[MATERIAL FOR THE TASK — start]

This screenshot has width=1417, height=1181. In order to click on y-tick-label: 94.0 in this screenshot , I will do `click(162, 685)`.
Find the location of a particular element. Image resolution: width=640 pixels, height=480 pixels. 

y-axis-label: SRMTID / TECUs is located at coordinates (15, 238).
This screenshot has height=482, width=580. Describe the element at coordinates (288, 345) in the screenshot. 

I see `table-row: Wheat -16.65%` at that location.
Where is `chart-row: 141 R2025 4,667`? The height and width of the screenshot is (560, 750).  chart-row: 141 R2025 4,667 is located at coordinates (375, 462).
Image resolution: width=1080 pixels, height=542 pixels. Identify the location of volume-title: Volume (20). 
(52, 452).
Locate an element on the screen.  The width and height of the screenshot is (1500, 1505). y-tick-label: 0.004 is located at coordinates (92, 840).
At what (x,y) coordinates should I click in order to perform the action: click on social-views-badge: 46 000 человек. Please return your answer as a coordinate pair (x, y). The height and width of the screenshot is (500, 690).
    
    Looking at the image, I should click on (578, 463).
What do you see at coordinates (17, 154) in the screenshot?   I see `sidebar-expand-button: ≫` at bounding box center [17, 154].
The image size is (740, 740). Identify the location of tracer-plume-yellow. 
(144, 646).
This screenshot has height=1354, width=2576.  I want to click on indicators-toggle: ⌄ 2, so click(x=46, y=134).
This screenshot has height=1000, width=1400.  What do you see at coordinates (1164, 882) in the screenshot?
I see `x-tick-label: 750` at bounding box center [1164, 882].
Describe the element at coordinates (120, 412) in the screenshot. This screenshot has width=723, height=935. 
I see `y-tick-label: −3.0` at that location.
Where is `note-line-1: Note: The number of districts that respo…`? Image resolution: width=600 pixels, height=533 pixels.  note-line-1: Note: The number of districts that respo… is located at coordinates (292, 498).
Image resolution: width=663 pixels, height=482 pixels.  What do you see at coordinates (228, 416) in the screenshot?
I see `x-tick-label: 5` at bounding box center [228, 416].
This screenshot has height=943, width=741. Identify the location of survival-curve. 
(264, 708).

[MATERIAL FOR THE TASK — finish]

** PROBLEM DETAILS **
Rewrite the data above as a JSON list of strings with one string per line, leaving out blank lines.

** EXERCISE ANSWER **
[
  "This screenshot has width=1417, height=1181. In order to click on y-tick-label: 94.0 in this screenshot , I will do `click(162, 685)`.",
  "Find the location of a particular element. Image resolution: width=640 pixels, height=480 pixels. ",
  "y-axis-label: SRMTID / TECUs is located at coordinates (15, 238).",
  "This screenshot has height=482, width=580. Describe the element at coordinates (288, 345) in the screenshot. ",
  "I see `table-row: Wheat -16.65%` at that location.",
  "Where is `chart-row: 141 R2025 4,667`? The height and width of the screenshot is (560, 750).  chart-row: 141 R2025 4,667 is located at coordinates (375, 462).",
  "Image resolution: width=1080 pixels, height=542 pixels. Identify the location of volume-title: Volume (20). ",
  "(52, 452).",
  "Locate an element on the screen.  The width and height of the screenshot is (1500, 1505). y-tick-label: 0.004 is located at coordinates (92, 840).",
  "At what (x,y) coordinates should I click in order to perform the action: click on social-views-badge: 46 000 человек. Please return your answer as a coordinate pair (x, y). The height and width of the screenshot is (500, 690).",
  "    Looking at the image, I should click on (578, 463).",
  "What do you see at coordinates (17, 154) in the screenshot?   I see `sidebar-expand-button: ≫` at bounding box center [17, 154].",
  "The image size is (740, 740). Identify the location of tracer-plume-yellow. ",
  "(144, 646).",
  "This screenshot has height=1354, width=2576.  I want to click on indicators-toggle: ⌄ 2, so click(x=46, y=134).",
  "This screenshot has height=1000, width=1400.  What do you see at coordinates (1164, 882) in the screenshot?",
  "I see `x-tick-label: 750` at bounding box center [1164, 882].",
  "Describe the element at coordinates (120, 412) in the screenshot. This screenshot has width=723, height=935. ",
  "I see `y-tick-label: −3.0` at that location.",
  "Where is `note-line-1: Note: The number of districts that respo…`? Image resolution: width=600 pixels, height=533 pixels.  note-line-1: Note: The number of districts that respo… is located at coordinates (292, 498).",
  "Image resolution: width=663 pixels, height=482 pixels.  What do you see at coordinates (228, 416) in the screenshot?",
  "I see `x-tick-label: 5` at bounding box center [228, 416].",
  "This screenshot has height=943, width=741. Identify the location of survival-curve. ",
  "(264, 708)."
]